Hours run daily from 11 AM to 9 PM, with seasonal shifts possible. Confirm by phone at (865) 436-2400 if you're building an evening plan around a visit during the shoulder season. The 11 AM to early afternoon window is reliably lighter than dinner service. Friday and Saturday evenings in July and October routinely push waits past an hour at Parkway restaurants broadly; arriving closer to 5 PM rather than 6:30 PM cuts that wait significantly. Reservations aren't standard, but calling ahead is sensible if you've got a party of six or more.
Who This Works For
Families with variable food preferences navigate this menu without difficulty. Nothing here is challenging, the price stays at a comfortable mid-range, and the setup is casual enough that kids who need extra time at the table don't create a problem. Serious barbecue travelers will find Bennett's a solid, consistent regional example rather than a destination unto itself. The hickory smoke is real, the method is honest, and the results are reliable; if your benchmark is a celebrated Tennessee pit master's single-location operation, Bennett's isn't trying to compete on that axis.

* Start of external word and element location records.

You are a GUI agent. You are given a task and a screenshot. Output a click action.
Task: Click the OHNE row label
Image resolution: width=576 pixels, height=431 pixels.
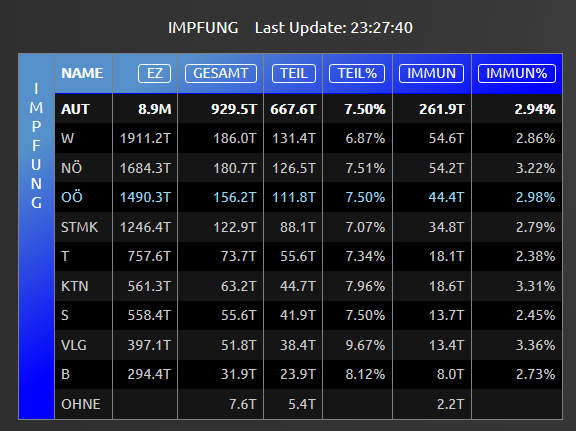81,404
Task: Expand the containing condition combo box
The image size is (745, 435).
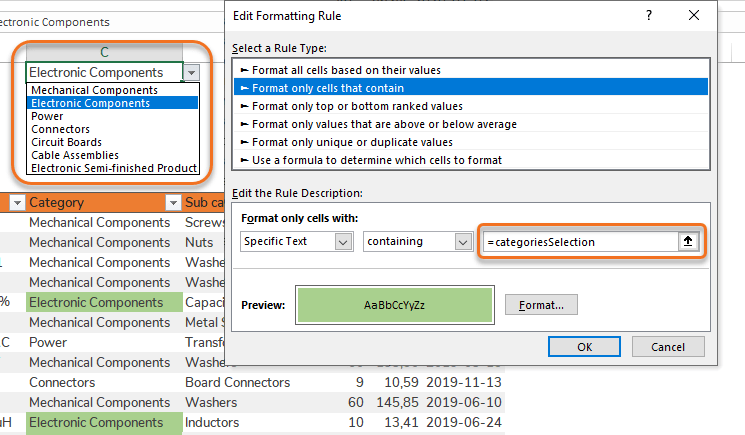Action: [x=462, y=242]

For visitors whose primary agenda is GSMNP and Gatlinburg is the base camp, Bennett's lands cleanly in the dependable-dinner-after-the-park slot. Most trails funnel hikers back toward town by late afternoon, and a hickory-smoked meal at this price point fits that rhythm well. Timing your arrival slightly ahead of the wave exiting the park, around 4:45 to 5 PM, gives you better odds on a shorter wait and a seat without navigating the full dinner rush.
Nearby Before or After
Bennett's sits in the middle of Gatlinburg's commercial stretch, putting you adjacent to most of the town's other draws: the Sky Lift, the aquarium, the craft distilleries, and the trail access points branching off the Parkway toward lower GSMNP entrances. If you're structuring an afternoon around dinner here, the Old Mill district a short distance away offers a second food and shopping cluster worth walking through for dessert or a browse. The proximity to the main park entrance also makes a before-dark drive back into GSMNP a realistic option if the evening stays warm enough.
Frequently asked questions
- What kind of food does Bennett's Pit Bar-B-Que serve?
- Bennett's Pit Bar-B-Que serves BBQ, American. The signature dish is pulled pork, ribs, chicken.
- How do I make a reservation?
- Call (865) 436-2400 — call ahead.
- What is the price range?
- Bennett's Pit Bar-B-Que is price tier $$ (moderate).